Wednesday, January 28, 2015

Force of nature



“In physics, one of the four fundamental forces that occur in nature and affect the structure of the universe, including gravitation, electromagnetism, strong force, and weak force.” Wikipedia


The first sign that something is wrong arrived in an envelope from a good friend in England. We have been writing to each other for over ten years and as usual I was pleased to see the big envelope with foreign stamps. Inside however I found my own Christmas card sent a month prior decorated with a big question mark and yellow official sticker declaring, “Return to sender, unable to deliver.”


 “When did you move?” was written below it, “why didn’t you tell me? I thought I lost you!!!”


I did not put too much thought into that, it happens, mail gets lost all the time and then found, it is just a small glitch, like snow on August, or a rain storm in the middle of January, bizarre yes, but possible.


The next week a text message from my credit card company flickered on my iphone, “just to let you know that you failed to submit your payment this month and it is overdue, please take care of it immediately, extra fees will be taken from your next bill.”


“What bill? I went back to my pile of unpaid bills, nothing.


In the coming month the stream of returned letters increased slowly but in a steady pace now followed by Facebook entries titled “Help! Did anyone see this person?” and I couldn’t avoid the growing sense of alarm. Hesitantly I picked the phone and dialed the Postmaster in my town.
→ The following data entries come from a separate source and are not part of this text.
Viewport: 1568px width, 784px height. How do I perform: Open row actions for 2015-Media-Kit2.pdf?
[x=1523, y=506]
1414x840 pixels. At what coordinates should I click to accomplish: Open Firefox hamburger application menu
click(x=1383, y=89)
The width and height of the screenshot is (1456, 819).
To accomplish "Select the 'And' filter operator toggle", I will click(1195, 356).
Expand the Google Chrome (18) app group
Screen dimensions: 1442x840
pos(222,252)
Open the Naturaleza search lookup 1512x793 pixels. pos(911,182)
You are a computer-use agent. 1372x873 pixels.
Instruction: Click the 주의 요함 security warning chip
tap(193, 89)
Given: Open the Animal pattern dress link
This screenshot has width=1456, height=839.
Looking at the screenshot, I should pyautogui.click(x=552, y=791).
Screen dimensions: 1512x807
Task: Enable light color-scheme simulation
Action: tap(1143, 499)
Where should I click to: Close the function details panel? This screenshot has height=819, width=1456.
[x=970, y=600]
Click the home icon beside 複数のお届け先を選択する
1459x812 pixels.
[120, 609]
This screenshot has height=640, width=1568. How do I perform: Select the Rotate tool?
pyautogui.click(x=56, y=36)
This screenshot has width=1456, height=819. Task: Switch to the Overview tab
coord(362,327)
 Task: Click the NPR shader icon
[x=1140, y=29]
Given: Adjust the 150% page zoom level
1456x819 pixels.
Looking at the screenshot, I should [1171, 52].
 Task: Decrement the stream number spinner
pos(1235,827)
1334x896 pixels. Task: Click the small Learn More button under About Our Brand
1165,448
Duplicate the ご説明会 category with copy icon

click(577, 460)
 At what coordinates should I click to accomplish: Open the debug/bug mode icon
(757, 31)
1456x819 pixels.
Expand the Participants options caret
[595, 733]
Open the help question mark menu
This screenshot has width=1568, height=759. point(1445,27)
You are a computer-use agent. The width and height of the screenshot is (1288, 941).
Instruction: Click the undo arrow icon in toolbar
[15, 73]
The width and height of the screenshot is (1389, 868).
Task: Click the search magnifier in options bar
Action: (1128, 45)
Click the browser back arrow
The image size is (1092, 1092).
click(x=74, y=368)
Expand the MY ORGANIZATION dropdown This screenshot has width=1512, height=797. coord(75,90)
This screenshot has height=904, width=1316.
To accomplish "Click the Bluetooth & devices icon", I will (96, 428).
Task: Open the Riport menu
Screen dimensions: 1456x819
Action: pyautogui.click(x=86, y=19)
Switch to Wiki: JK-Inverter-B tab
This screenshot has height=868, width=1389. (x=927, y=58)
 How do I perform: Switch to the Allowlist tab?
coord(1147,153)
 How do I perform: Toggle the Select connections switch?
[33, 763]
After a long wait on the line the man answered, a bit short and abrupt, after all being the master of such valuable service that connects people is not a small thing.


This was the same man who two month prior I spoke with personally explaining that I will be spending the winter months away, and following his expertise advice filled a ‘forward my mail’ form.


“Your mail?” he mused over the inquiry for awhile, “let me see,”


Ten more minutes on the empty line and he returned delivering the deadly sentence I was hoping to avoid.


“There was a mistake,” he announced nonchalantly as if it was not my life on the line, “We returned it by mistake instead of forwarding it,” not alarmed by my voice drowned in deep sighs he added “it happens, don’t take it so personally.” And when I still did not say anything still drenched in my tears he added in somewhat softer tone, “Hey, look at it as a force of nature,”


I did, you can’t fight nature or the post office, these forces are bigger than us, all you can do is bend your head and plough on.


I informed my friends and relatives who were happy to find me, and supportive of my misery, the credit card companies not so much.